Segment Start: SUPPLIED DATA

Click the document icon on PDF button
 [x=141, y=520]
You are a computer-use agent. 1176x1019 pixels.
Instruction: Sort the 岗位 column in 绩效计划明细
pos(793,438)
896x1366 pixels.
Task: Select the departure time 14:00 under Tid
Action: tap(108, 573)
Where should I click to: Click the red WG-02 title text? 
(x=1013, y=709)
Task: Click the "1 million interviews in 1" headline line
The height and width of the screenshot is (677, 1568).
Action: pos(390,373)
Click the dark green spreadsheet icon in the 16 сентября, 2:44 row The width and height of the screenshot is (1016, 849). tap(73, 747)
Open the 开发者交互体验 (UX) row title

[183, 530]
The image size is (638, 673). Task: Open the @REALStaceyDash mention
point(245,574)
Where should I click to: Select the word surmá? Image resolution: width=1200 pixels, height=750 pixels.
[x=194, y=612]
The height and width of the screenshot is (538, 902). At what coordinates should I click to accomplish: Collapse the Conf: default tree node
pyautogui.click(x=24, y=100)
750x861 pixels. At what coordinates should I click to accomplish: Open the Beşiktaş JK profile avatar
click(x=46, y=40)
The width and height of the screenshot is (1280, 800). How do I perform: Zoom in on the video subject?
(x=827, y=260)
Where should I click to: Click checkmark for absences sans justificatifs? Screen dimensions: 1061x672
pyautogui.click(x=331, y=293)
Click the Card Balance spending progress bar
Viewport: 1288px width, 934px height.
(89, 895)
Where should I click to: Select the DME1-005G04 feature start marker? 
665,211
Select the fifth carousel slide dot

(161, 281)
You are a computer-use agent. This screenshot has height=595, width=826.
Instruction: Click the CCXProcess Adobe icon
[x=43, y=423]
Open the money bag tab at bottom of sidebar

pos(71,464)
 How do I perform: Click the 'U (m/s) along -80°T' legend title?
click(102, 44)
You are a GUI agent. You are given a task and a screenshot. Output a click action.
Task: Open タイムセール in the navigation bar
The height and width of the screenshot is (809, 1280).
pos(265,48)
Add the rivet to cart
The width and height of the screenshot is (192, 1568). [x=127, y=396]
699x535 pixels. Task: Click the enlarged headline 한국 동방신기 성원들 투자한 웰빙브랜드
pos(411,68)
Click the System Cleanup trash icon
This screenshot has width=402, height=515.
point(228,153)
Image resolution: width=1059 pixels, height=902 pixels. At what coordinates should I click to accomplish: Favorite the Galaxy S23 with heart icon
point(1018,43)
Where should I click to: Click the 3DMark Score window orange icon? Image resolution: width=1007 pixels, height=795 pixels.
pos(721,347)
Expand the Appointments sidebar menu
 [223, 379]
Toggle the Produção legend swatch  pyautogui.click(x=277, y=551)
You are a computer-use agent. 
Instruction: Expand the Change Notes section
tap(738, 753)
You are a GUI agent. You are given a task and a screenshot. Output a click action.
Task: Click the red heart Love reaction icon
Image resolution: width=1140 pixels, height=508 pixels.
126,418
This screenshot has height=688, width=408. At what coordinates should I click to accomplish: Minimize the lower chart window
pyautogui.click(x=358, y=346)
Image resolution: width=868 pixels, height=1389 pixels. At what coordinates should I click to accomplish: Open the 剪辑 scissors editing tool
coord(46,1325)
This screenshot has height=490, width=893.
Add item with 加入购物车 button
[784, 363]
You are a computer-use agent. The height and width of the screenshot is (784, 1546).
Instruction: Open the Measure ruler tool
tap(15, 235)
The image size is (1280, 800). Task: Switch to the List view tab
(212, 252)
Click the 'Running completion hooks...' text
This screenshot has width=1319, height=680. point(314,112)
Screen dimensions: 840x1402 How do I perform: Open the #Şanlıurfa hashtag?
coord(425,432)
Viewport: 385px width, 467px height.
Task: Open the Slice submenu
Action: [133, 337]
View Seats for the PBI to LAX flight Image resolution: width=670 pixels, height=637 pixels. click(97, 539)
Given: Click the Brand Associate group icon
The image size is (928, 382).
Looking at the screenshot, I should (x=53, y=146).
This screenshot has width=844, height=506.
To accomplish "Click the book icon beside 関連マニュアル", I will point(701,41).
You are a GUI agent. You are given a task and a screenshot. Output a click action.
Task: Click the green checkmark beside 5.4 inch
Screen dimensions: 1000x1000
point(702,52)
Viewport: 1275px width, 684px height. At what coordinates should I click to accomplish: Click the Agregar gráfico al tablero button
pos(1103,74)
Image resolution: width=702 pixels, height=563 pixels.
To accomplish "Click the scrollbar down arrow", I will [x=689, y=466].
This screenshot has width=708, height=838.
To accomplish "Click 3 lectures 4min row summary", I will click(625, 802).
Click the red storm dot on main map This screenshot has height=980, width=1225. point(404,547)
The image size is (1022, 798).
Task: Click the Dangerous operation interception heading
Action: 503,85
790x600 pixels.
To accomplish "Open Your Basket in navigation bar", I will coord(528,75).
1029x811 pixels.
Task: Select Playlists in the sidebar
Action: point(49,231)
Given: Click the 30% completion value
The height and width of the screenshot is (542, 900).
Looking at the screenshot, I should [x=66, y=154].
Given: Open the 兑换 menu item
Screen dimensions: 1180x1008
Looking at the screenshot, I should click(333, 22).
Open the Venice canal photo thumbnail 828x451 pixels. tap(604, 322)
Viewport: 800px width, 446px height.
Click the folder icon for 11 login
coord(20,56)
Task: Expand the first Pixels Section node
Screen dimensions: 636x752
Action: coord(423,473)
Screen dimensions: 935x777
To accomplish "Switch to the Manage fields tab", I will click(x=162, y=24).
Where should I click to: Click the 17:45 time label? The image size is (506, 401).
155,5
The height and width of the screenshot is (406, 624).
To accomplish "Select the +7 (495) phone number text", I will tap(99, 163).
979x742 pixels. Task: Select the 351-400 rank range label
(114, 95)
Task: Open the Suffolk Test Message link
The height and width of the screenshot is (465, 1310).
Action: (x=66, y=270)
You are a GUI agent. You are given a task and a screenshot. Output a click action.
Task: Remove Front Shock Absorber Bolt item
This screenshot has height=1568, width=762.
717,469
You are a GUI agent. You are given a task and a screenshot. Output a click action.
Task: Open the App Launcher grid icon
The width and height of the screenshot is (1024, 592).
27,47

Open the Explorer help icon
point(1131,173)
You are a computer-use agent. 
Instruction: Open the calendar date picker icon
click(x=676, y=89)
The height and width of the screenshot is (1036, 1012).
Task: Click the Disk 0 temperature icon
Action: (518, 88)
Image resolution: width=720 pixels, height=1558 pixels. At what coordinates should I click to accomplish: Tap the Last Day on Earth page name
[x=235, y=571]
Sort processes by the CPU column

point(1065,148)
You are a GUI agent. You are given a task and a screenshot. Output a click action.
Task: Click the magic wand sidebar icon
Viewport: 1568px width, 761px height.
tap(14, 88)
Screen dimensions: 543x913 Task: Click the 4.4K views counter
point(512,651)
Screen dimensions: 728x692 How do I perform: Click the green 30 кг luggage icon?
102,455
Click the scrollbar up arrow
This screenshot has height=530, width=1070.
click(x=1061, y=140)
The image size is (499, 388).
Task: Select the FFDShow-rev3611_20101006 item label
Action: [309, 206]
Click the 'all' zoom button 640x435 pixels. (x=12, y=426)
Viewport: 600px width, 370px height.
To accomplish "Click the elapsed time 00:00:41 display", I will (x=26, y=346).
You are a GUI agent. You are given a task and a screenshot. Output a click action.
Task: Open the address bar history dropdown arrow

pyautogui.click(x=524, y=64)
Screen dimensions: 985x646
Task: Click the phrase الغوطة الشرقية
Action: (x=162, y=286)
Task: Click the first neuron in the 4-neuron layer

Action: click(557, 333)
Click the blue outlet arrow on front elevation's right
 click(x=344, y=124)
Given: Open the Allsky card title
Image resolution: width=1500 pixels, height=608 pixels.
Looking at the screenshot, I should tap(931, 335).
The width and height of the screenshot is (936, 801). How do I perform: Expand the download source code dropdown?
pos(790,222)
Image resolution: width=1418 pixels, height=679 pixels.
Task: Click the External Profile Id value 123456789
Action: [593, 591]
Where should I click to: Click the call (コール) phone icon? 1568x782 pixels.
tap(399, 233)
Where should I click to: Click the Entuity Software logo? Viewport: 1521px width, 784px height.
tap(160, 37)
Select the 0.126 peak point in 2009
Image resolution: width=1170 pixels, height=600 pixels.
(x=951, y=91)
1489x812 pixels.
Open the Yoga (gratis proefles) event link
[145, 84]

Segment End: SUPPLIED DATA

EXERCISE DIRECTIONS:
Look for "1489x812 pixels." in the records. Write out its line and every later line through the end exactly, with nothing more.

SOLUTION TO THIS TASK:
1489x812 pixels.
Open the Yoga (gratis proefles) event link
[145, 84]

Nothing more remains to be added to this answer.